本文最后更新于 66 天前,其中的信息可能已经有所发展或是发生改变。
背景
2023 年 9 月 18 日,接到运维部消息,有一台服务器被举报为恶意服务器,展开排查。
处置思路
-
确认威胁状态、原因
-
确认服务器状态、用途、影响
-
应急(仅保证必要程序运行,下线非不要服务,备份服务器,必要时直接下线服务器)
-
排查服务器通信状态、进程、后门、日志等
-
清除木马文件
-
评估事件损失,恢复服务器状态
-
木马文件入口排查,安全加固
-
梳理事件成因、影响、排查过程,生成案例报告
排查
-
威胁情报中心收集具体情况
- 微步威胁情报中心。(原标记 CS 远控,现已更新)
- qax 威胁情报中心。(标记为 CS 远控)
- 360 威胁情报中心。(显示为 3 个危险样本)
- 微步威胁情报中心。(原标记 CS 远控,现已更新)
-
联系运维同事,分析服务器用途,如无必要,先做公网下线处理。
- 该系统是运维部使用的一台 linux 测试跳板机,部署了开源堡垒机 jumpserver,已做公网下线处理。
-
登录机器,开始排查
- 查看部署软件。仅有 jumpserver、 docker 以及 jumpserver 所依赖的服务,无其他软件
- 查看端口。(与运维同事共同排查,无异常端口。但开放了 80/443/22 端口,可能需要进一步排查是否有风险)
- 查看进程。(与运维同事共同排查,无异常进程。)
- 端口、进程无异常。猜测以下两种情况:
- 已经被植入后门,随用随上线,当前木马并未在线;
- 进程与端口做了隐藏处理(如果真是这样,那就麻烦了)
- (补充第三点,当时真没往这儿想)误报
- 端口、进程无异常。
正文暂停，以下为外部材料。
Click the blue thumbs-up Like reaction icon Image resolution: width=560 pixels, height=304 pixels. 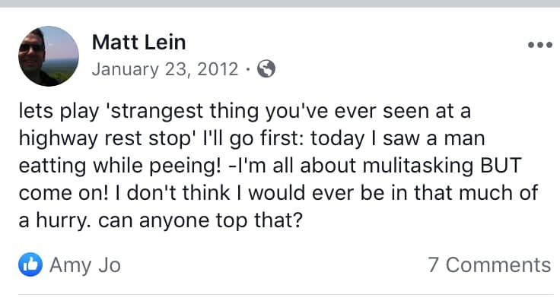point(30,264)
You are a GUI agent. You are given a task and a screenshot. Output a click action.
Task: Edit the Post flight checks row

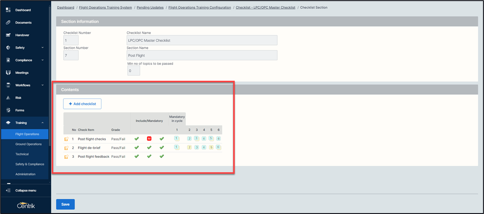point(66,139)
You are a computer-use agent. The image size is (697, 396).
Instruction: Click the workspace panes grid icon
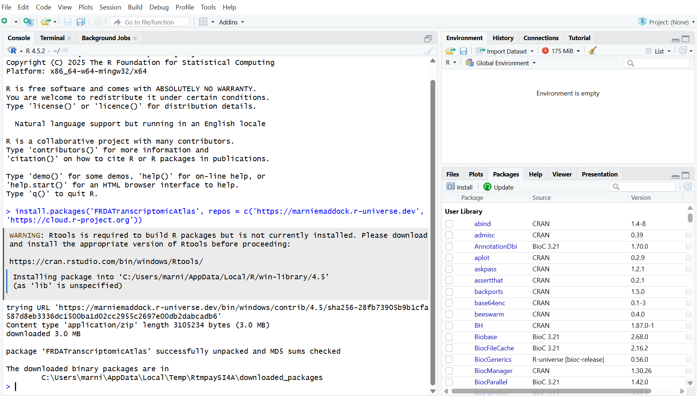203,22

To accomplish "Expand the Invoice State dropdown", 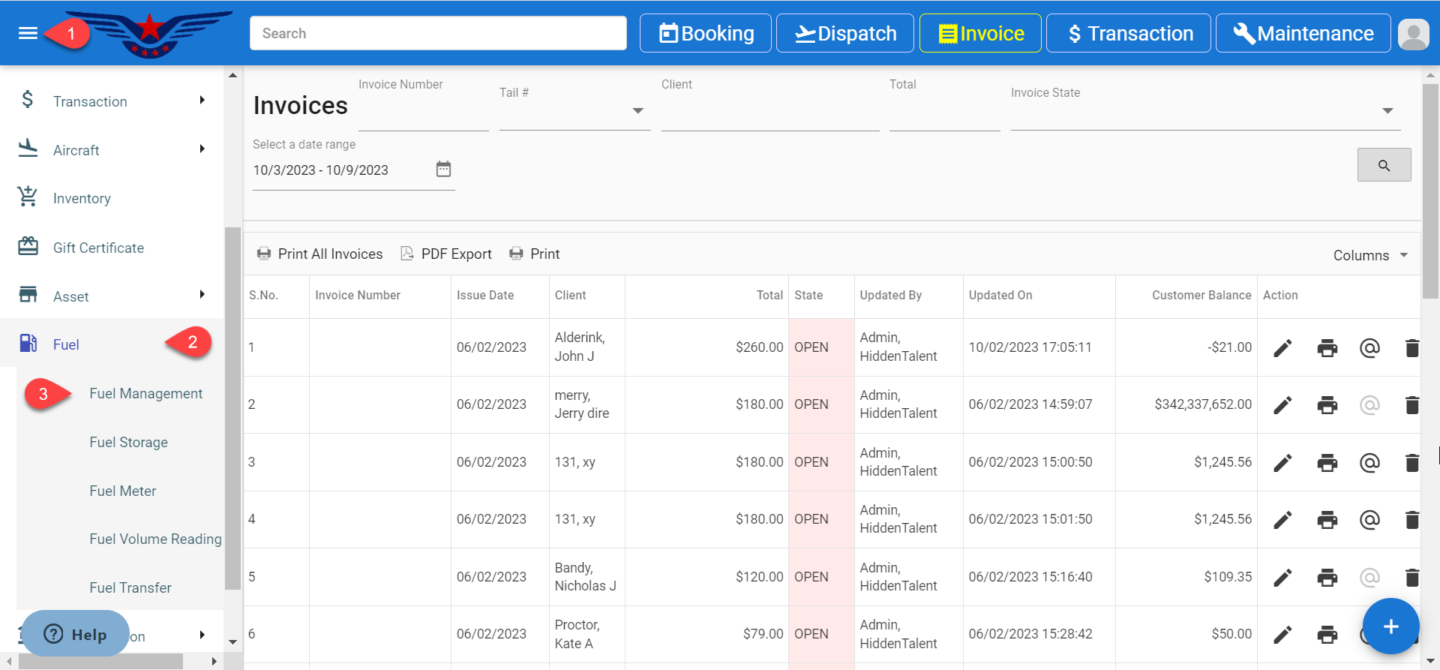I will (x=1388, y=111).
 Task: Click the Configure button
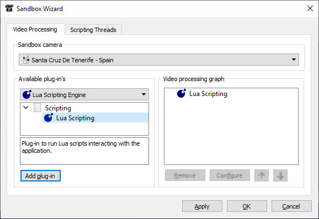point(230,175)
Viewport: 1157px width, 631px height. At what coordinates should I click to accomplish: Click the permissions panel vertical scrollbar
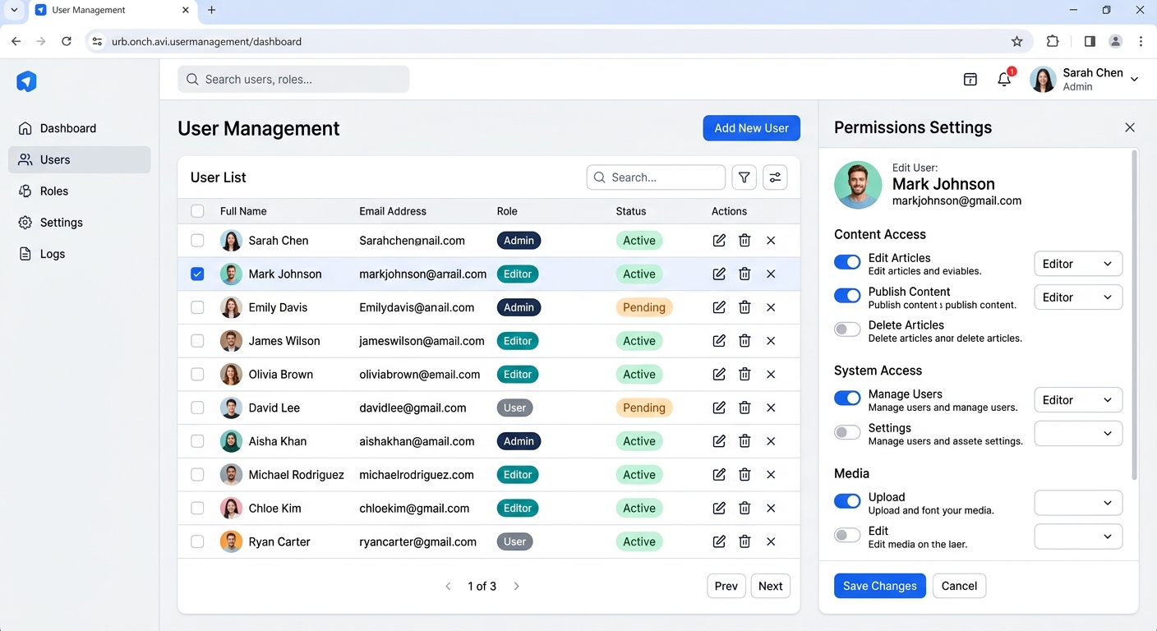[1135, 312]
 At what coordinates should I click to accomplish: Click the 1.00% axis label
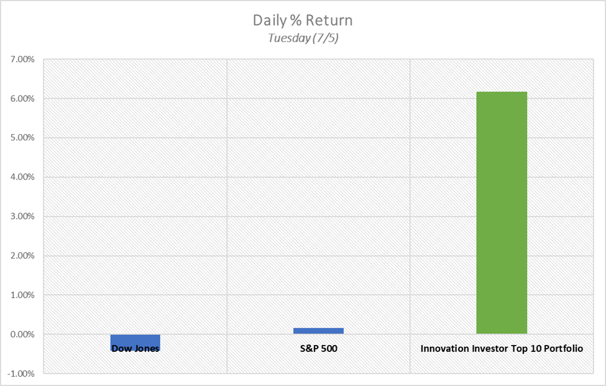point(22,295)
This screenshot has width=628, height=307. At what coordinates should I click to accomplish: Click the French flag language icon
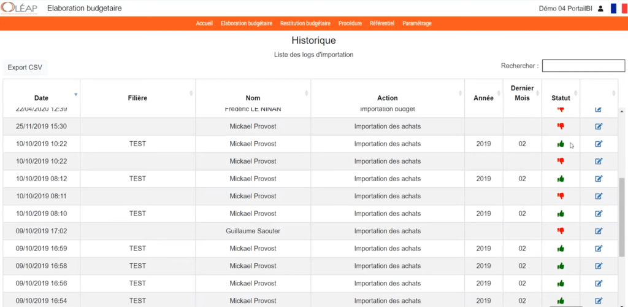click(x=618, y=9)
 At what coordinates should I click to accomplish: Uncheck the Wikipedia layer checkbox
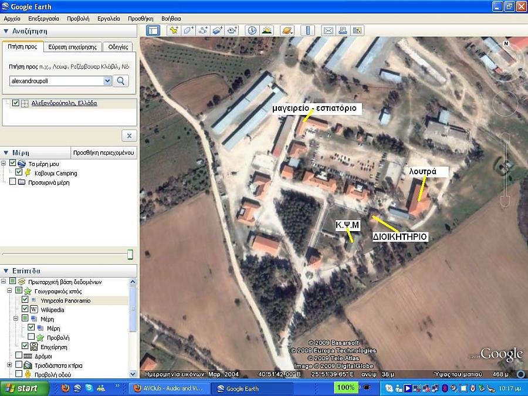pos(25,309)
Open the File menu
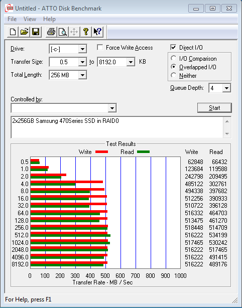242x308 pixels. click(x=12, y=19)
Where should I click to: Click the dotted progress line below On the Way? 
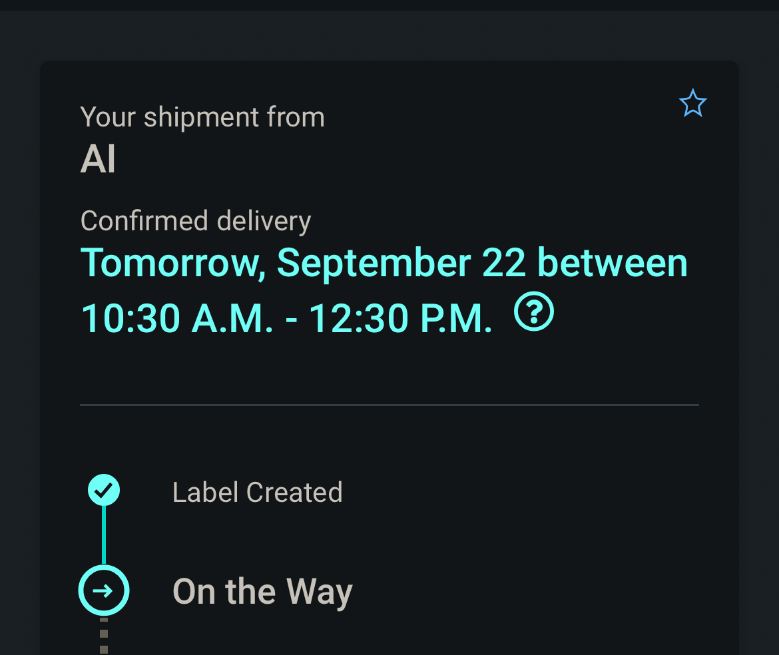(104, 636)
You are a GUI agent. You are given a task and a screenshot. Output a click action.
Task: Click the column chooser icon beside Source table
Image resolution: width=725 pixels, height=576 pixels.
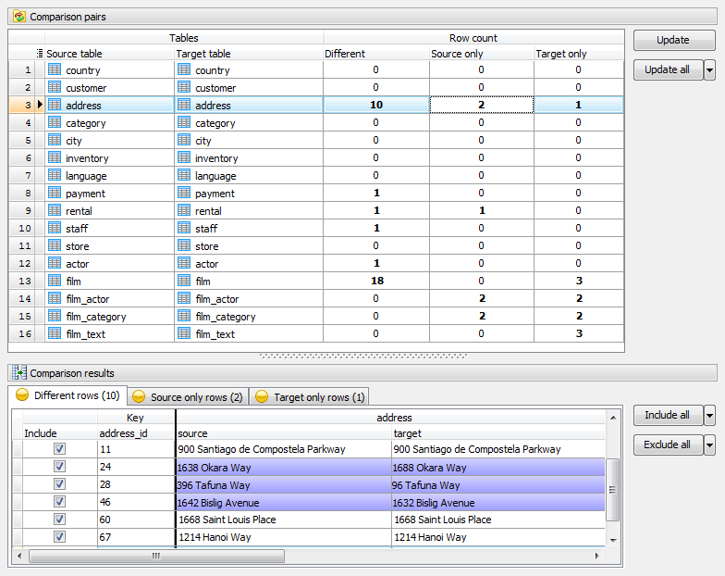40,54
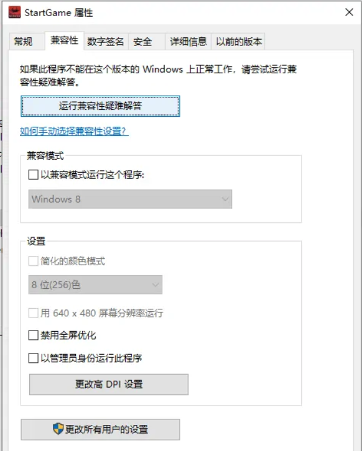Viewport: 362px width, 451px height.
Task: Toggle the 简化的颜色模式 checkbox
Action: 34,261
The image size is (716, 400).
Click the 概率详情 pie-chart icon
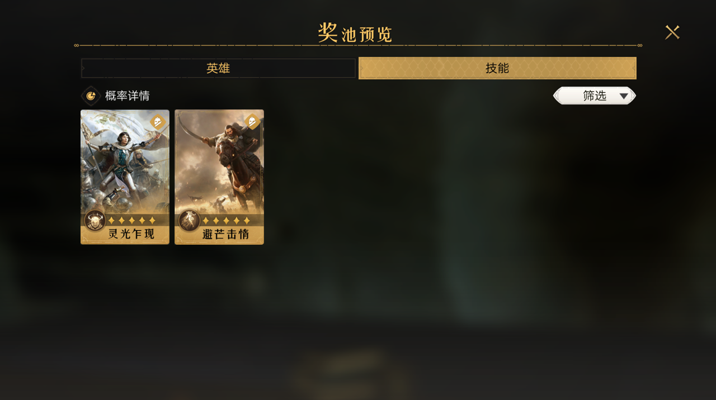[91, 96]
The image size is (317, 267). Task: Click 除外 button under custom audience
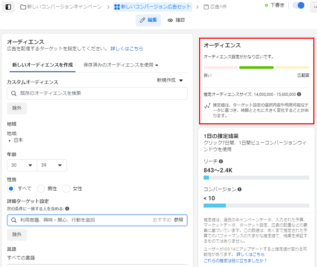click(17, 108)
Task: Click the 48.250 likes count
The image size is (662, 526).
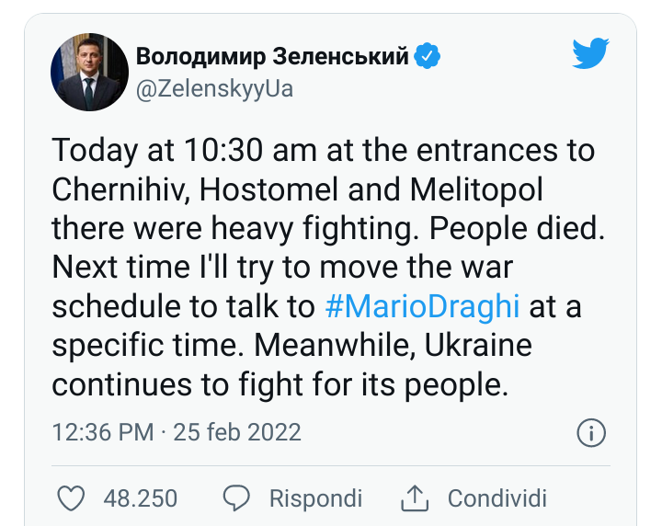Action: click(140, 498)
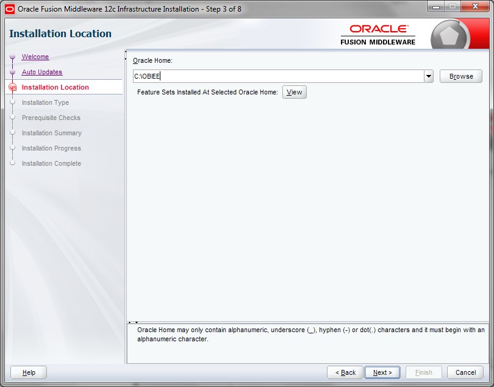
Task: Go back with the Back button
Action: coord(345,372)
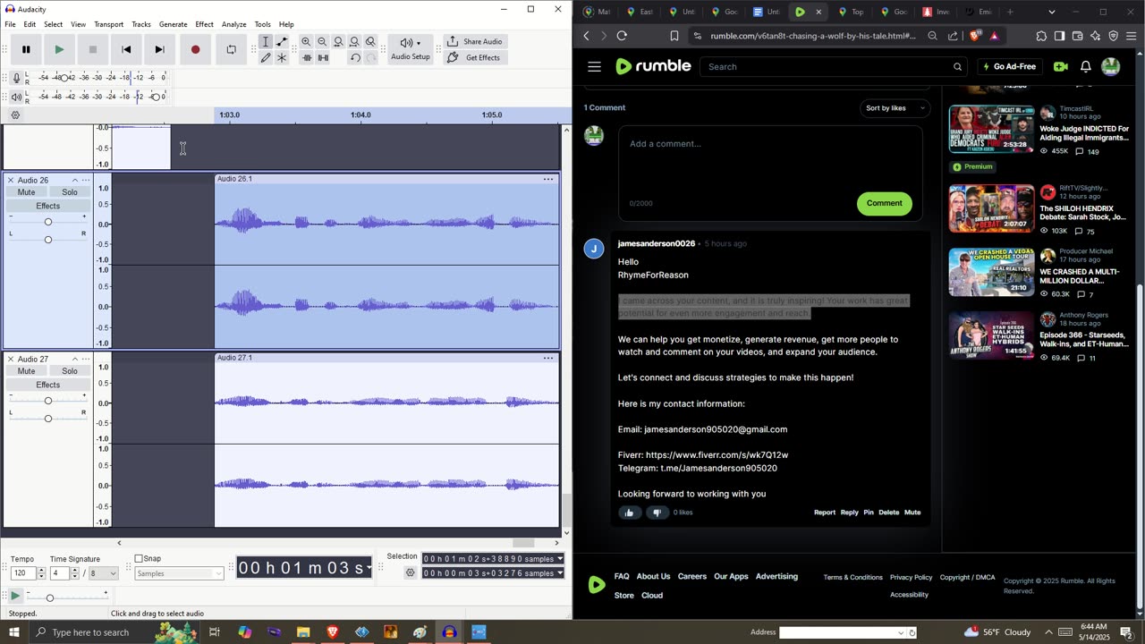Image resolution: width=1145 pixels, height=644 pixels.
Task: Enable the Snap checkbox
Action: pos(139,559)
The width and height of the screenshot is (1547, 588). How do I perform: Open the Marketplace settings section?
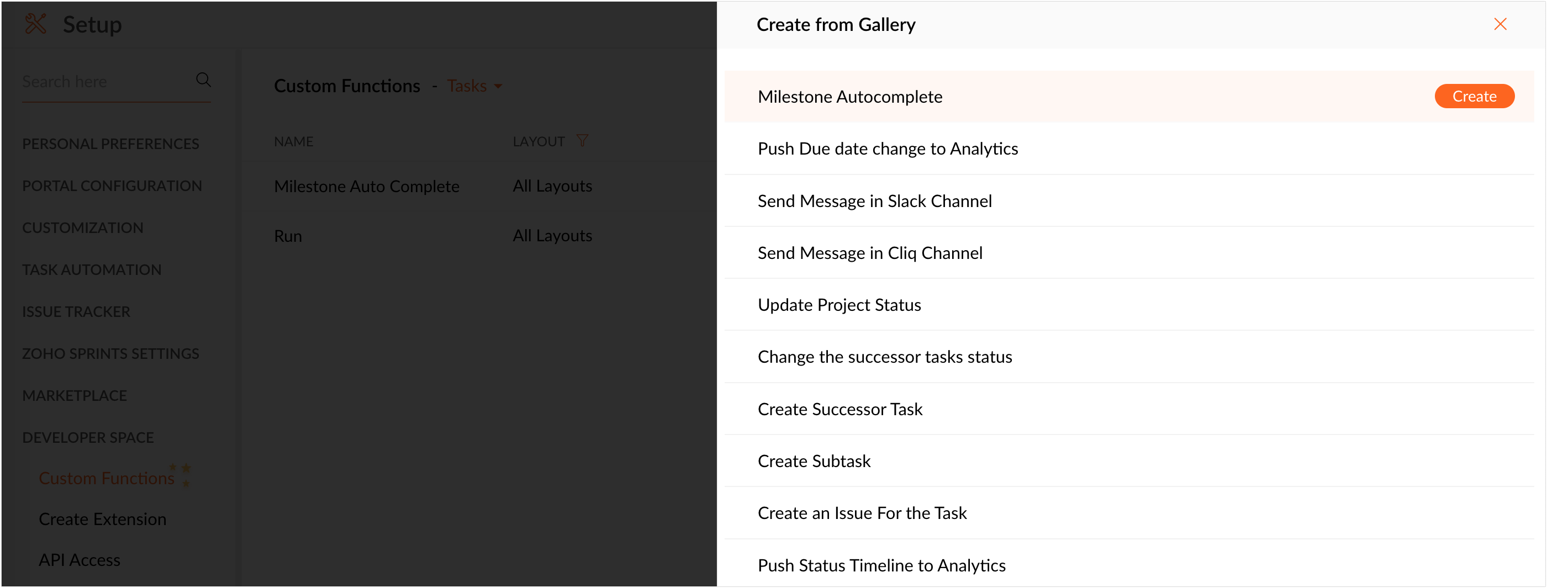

猜测以下两种情况:
- 检查可能得后门
- 用户列表、影子文件。(无异常)
- 计划任务。(使用脚本遍历所有用户的计划任务,无计划任务。无异常)
- 定时进程列表。(存在定时的临时文件清理。无异常)
- 认证文件。(无异常)
- 检查日志
- 系统登录日志
last(无异常) - jumpserver 日志
/opt/jumpserver/core/logs(无异常,最早为 2022 年 10 月 26 日, 与运维同事确认过,确实是这个时间点部署的,不存在删除日志的操作) - 系统内核日志(无异常)
- nginx 日志
/var/log/nginx/access.log(无异常) - 系统认证和授权日志
/var/log/auth.log(无异常)
- 系统登录日志
-
怀疑人生中……
-
咨询大佬,大佬提醒从威胁情报平台重新寻找突破口,针对性的排查,不要下意识的排除误报这种可能。
-
整装待发,重新从威胁情报平台寻找线索。
- 360 威胁情报平台(360 威胁情报平台通信样本中发现,文件类型为 Win64,而我们的机器是 Linux
- 360 威胁情报平台(360 威胁情报平台通信样本中发现,文件类型为 Win64,而我们的机器是 Linux
-
有点怀疑是误报了,联系曾经在奇安信、360、微步的朋友,协助确认被标记恶意IP的原因
- 最终微步的朋友给出确切的结论:此 IP 于 2022 年 10 月 16 日之前,属于一台 Windows 服务器,运行过名为 test.exe 的远控木马,有足够的证据证明此文件为 CS 远控端生成,同时,同 C 段下还有 6 台服务器被同样的方式远控。IP 于 2022 年 10 月 22 日更换属主(也就是我们公司,与我们运维部之前反应的 10 月 26 日部署 jumpserver 作为堡垒机使用的情况,时间基本吻合),现有足够证据证明该 IP 已非攻击者所有,判定为安全,将威胁情报更新“过期”。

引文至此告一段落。